Los otros dos integrantes de la banda era el flaco Domingo, mi primo, que tocaba la trompeta y el gordo Fermín, el saxo barítono. Parecían Laurel y Hardy, fiambrín y mortadela.

Mi primo no tocaba muy bien, pero como mi tío le prestaba la camioneta, era muy necesario para llevar los instrumentos y todos los bártulos de un lado a otro.  Se mandaba unas pifiadas antológicas con la trompeta y, a veces, no le salía el sonido.  El flaco transpiraba, se ponía todo colorado y mirando hacia el techo mascullaba: - ¡¿Dónde estás, Louis Amstrong?! -. Tenía una frase que, en cierta manera, nos representaba a todos y la decía cada vez que tenía oportunidad: -Yo soy como Descartes: Existo, luego, me re-cago de hambre...-.

El gordo Fermín era un saxofonista superlativo, no por su tamaño, sino por como tocaba.  Cuando hacía los solos, deliraba en unas improvisaciones espectaculares llenas de firuletes, notas extrañas y arreglos propios que hasta el resto de los integrantes de la banda se detenían a escucharlo extasiados.  Cuando se daba cuenta de que todos estaban en silencio, abría los ojos como si se despertara de un largo sueño, pedía disculpas y volvía a sentarse, mientras la música arrancaba de nuevo.

Yo no podía sacarle los ojos de encima al gordo: mientras los demás tocaban, él cerraba los ojos y, más de una vez, me parecía que dormitaba, pues pegaba unos indisimulables cabezazos.  Parecía un buda en el sueño más profundo, pero cuando llegaba su parte, como por arte de magia, el saxo aparecía entre sus manos y tocaba como un iluminado.

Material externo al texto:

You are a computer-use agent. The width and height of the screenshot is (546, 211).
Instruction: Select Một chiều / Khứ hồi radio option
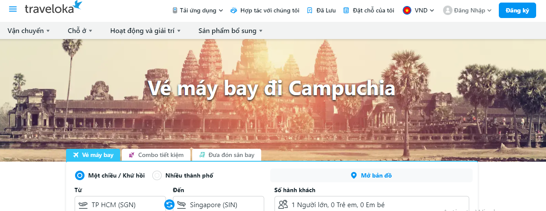click(80, 175)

En aquella fatídica noche de Junio de ‘79, tocaron en la pizzería del Polaco Lachowicz.  Una de las piezas que interpretaban tenía un final bien sincronizado en el que todos iban llevando in crescendo un tono de Sol sostenido cada vez más agudo y el gordo remataba con un Do bemol, lo más grave que el saxo barítono le permitía tocar.

En aquella noche que marcó su final, fueron llevando el in crescendo más y más agudo.  Yo lo miraba al gordo con desesperación, pues el tono ya había llegado a niveles insoportables y él continuaba en su asiento, con los ojos cerrados como si estuviera en el quinto sueño.  La situación era insostenible: ya estaban todos sin aire, entonces cortaron para darle paso al gordo, que continuaba con los ojos cerrados y el saxo despatarrado, para que hiciera su final.

El gordo, sin moverse de su asiento y sin abrir los ojos siquiera, se inclinó levemente hacia un costado y se manifestó a través de una ventosidad espantosa que, aunque sonó afinada en el Do bemol que la música requería, retumbó en un estruendo ahogado y monstruoso como el eructo de un Minotauro empachado.

Hubo un silencio estupefacto del público sorprendido en su buena fe y, ante el grito histérico de una mujer, se produjo una corrida de psicosis colectiva que provocó la rotura de varios vidrios, mesas y algunos contusos y heridos.

Los muchachos de la banda no podían creer lo que estaban viendo.  La pizzería quedó desierta.  Se dieron vuelta y el gordo continuaba en su asiento con los ojos cerrados.  Por las mejillas le corrían lágrimas de la risa contenida y la panza se le sacudía como un flan con hipo.  El gordo se río como tres horas seguidas y aquel “Do bemol” quedó para siempre en la memoria del pueblo, se convirtió en leyenda y marcó el final de la “Pop Corn Jazz Band”.